» **TEXT PROVIDED**:
· · · · · · ·
The protests began spontaneously in the northern industrial town of Tuzla on Feb. 5, when impoverished workers gathered in front of the regional government building. They demanded their unpaid salaries and pensions after the sudden collapses of four formerly state-run companies that employed thousands of people. The companies were privatized, but the new owners sold the assets, laid off the staff and filed for bankruptcy.
The workers were joined by students and political activists, and demonstrations quickly turned violent when protesters stoned and torched the seat of the local authority and clashed with police. Fury then rapidly spread to the capital, Sarajevo, and other large urban areas, drawing in workers, students and war veterans with a wide range of grievances.
In Sarajevo, protesters also set fire to the presidency building and hurled rocks and stones at police.
There has been a variety of responses from authorities. In Sarajevo, Tuzla and Zenica, senior officials have resigned. In other places, like Mostar, there has been a firm clampdown on protesters.
The demonstrations are the result of long-held discontent with the sluggish economy, mismanagement, corruption and unemployment – which stands at almost 30 percent. The Bosnian population is expressing its dissatisfaction with an entire political class widely believed to be ruling in the interests of the elite, not the people, and with the country’s cumbersome, dysfunctional and disproportionally expensive government structure.
· · · · · · ·
» **TASK DATA**:
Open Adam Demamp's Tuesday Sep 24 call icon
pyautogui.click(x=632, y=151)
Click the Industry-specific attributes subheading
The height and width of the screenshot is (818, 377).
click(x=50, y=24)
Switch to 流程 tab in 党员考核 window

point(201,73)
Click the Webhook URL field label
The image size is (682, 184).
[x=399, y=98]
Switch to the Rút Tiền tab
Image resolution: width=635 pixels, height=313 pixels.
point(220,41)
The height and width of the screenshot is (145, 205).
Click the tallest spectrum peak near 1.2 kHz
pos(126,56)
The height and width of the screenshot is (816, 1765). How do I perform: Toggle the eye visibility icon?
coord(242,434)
· · · · · · ·
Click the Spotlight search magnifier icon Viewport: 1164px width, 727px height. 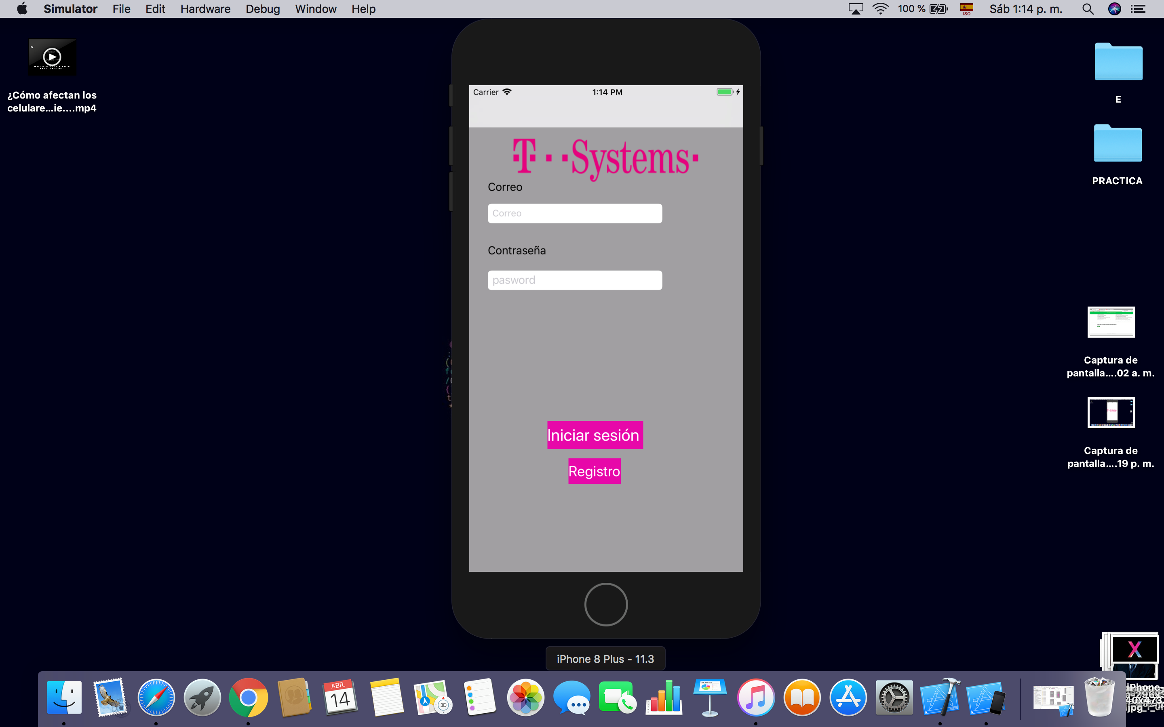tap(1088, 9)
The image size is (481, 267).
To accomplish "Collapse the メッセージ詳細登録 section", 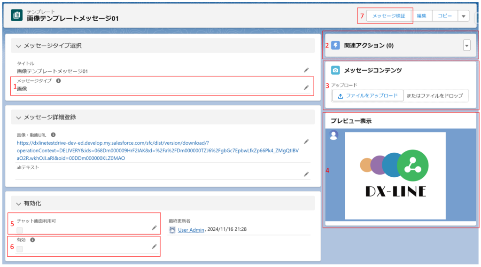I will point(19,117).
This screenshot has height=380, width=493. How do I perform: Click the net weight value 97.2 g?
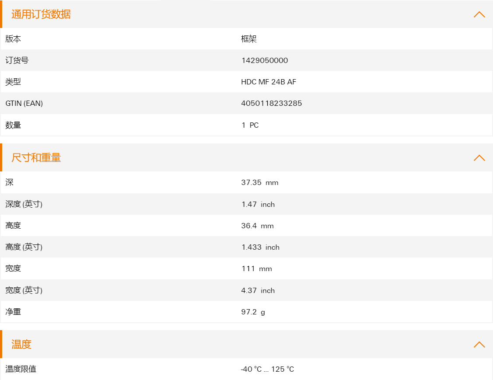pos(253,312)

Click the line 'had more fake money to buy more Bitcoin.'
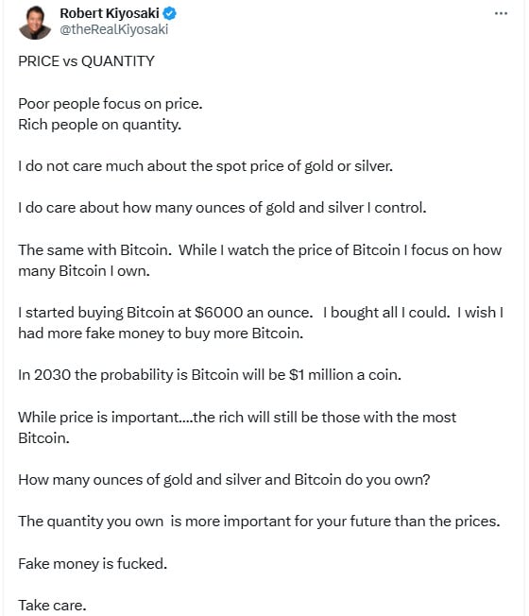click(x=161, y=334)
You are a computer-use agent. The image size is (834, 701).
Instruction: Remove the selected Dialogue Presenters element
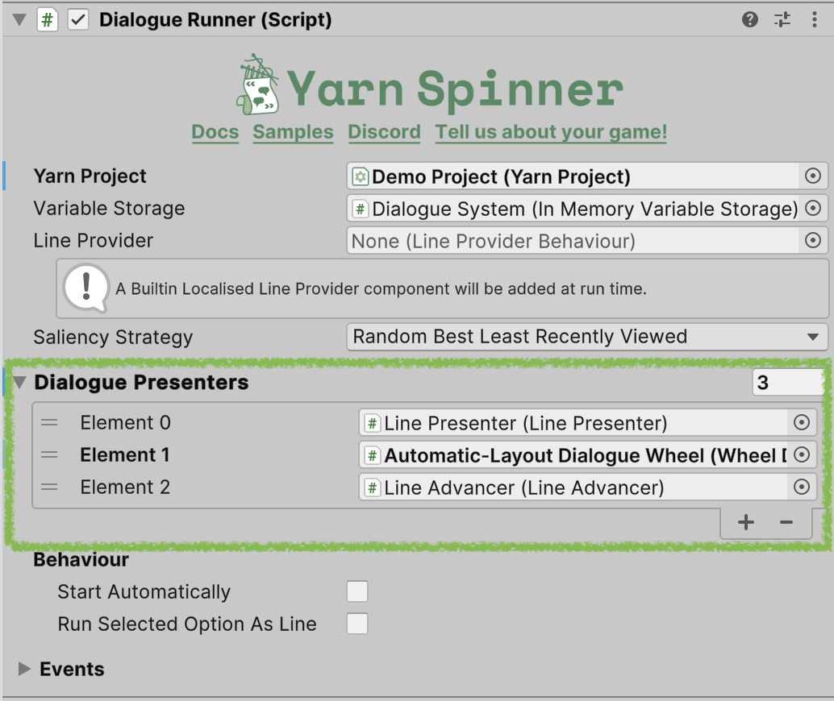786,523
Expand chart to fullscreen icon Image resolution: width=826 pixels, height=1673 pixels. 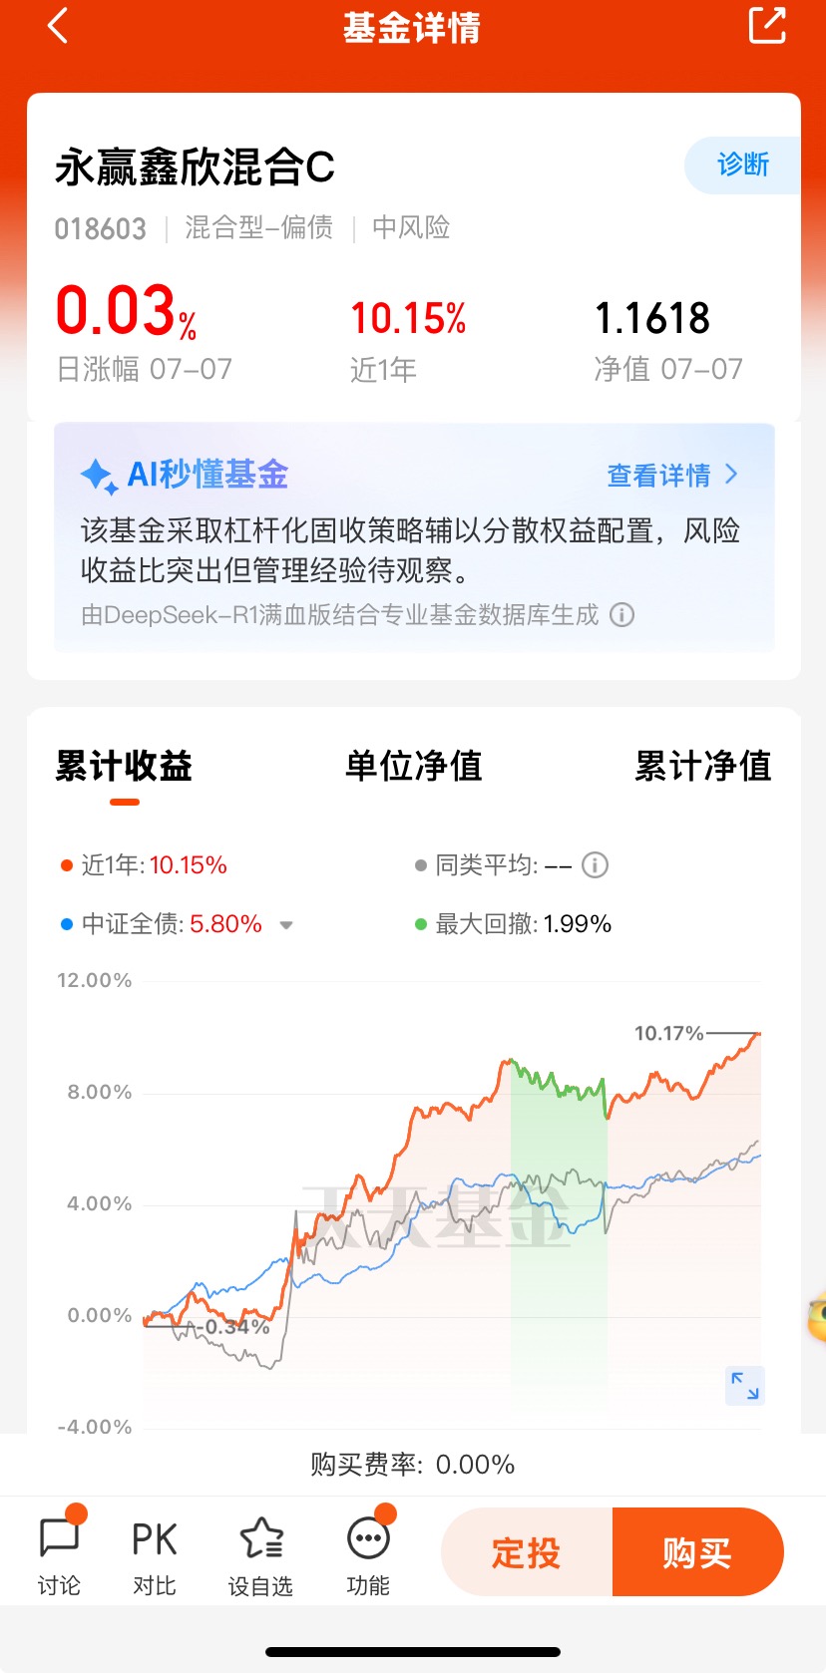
· · · · · · ·
» **EXERCISE REQUIREMENTS**:
A: List every town or city that the passage on the Bosnian protests mentions by name.
B: Reproduce the rows from the line containing "This screenshot has" down to the line containing "Expand chart to", including both of those lines. Omit the pictures from your output.

» **COMPLETE ANSWERS**:
A: Tuzla, Sarajevo, Zenica, Mostar

B:
This screenshot has height=380, width=493. How do I perform: Click the net weight value 97.2 g?
pos(253,312)

Click the line 'had more fake money to buy more Bitcoin.'
click(x=161, y=334)
You are a computer-use agent. The image size is (834, 701).
Instruction: Remove the selected Dialogue Presenters element
786,523
Expand chart to fullscreen icon Image resolution: width=826 pixels, height=1673 pixels. 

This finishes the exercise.